Work to complete — An exact, complete copy of the data that follows is needed.

Information supplied —
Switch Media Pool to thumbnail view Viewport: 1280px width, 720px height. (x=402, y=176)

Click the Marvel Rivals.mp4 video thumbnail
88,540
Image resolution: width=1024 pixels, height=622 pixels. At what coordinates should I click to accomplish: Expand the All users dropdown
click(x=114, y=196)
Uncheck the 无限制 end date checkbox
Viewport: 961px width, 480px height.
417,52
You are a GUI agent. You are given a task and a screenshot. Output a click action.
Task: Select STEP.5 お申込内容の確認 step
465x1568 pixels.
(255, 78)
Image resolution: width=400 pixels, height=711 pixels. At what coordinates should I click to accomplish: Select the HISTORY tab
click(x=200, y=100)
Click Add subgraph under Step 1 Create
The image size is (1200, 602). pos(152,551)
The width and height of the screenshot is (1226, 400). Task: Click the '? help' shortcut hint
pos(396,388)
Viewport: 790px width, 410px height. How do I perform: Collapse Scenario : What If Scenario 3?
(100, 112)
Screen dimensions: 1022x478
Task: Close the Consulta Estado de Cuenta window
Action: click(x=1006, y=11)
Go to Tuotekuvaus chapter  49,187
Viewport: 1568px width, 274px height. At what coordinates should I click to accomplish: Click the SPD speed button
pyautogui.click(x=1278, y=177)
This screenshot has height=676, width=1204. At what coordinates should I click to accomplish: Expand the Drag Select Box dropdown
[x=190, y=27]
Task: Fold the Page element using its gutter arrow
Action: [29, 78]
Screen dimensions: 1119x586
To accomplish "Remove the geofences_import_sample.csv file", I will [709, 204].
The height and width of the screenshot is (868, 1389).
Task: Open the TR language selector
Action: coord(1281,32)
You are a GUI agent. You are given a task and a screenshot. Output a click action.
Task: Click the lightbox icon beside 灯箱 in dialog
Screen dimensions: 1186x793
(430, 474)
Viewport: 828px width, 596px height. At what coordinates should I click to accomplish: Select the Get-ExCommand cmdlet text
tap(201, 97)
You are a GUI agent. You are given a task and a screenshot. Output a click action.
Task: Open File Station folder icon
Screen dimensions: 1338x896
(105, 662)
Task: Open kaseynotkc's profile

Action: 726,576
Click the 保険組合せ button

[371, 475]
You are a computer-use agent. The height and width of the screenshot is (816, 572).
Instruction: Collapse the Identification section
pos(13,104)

Exercise response —
Switch Media Pool to thumbnail view Viewport: 1280px width, 720px height. (x=402, y=176)

Click the Marvel Rivals.mp4 video thumbnail
88,540
Image resolution: width=1024 pixels, height=622 pixels. At what coordinates should I click to accomplish: Expand the All users dropdown
click(x=114, y=196)
Uncheck the 无限制 end date checkbox
Viewport: 961px width, 480px height.
417,52
You are a GUI agent. You are given a task and a screenshot. Output a click action.
Task: Select STEP.5 お申込内容の確認 step
465x1568 pixels.
(255, 78)
Image resolution: width=400 pixels, height=711 pixels. At what coordinates should I click to accomplish: Select the HISTORY tab
click(x=200, y=100)
Click Add subgraph under Step 1 Create
The image size is (1200, 602). pos(152,551)
The width and height of the screenshot is (1226, 400). Task: Click the '? help' shortcut hint
pos(396,388)
Viewport: 790px width, 410px height. How do I perform: Collapse Scenario : What If Scenario 3?
(100, 112)
Screen dimensions: 1022x478
Task: Close the Consulta Estado de Cuenta window
Action: click(x=1006, y=11)
Go to Tuotekuvaus chapter  49,187
Viewport: 1568px width, 274px height. At what coordinates should I click to accomplish: Click the SPD speed button
pyautogui.click(x=1278, y=177)
This screenshot has height=676, width=1204. At what coordinates should I click to accomplish: Expand the Drag Select Box dropdown
[x=190, y=27]
Task: Fold the Page element using its gutter arrow
Action: [29, 78]
Screen dimensions: 1119x586
To accomplish "Remove the geofences_import_sample.csv file", I will [709, 204].
The height and width of the screenshot is (868, 1389).
Task: Open the TR language selector
Action: coord(1281,32)
You are a GUI agent. You are given a task and a screenshot. Output a click action.
Task: Click the lightbox icon beside 灯箱 in dialog
Screen dimensions: 1186x793
(430, 474)
Viewport: 828px width, 596px height. At what coordinates should I click to accomplish: Select the Get-ExCommand cmdlet text
tap(201, 97)
You are a GUI agent. You are given a task and a screenshot. Output a click action.
Task: Open File Station folder icon
Screen dimensions: 1338x896
(105, 662)
Task: Open kaseynotkc's profile

Action: 726,576
Click the 保険組合せ button

[371, 475]
You are a computer-use agent. The height and width of the screenshot is (816, 572).
Instruction: Collapse the Identification section
pos(13,104)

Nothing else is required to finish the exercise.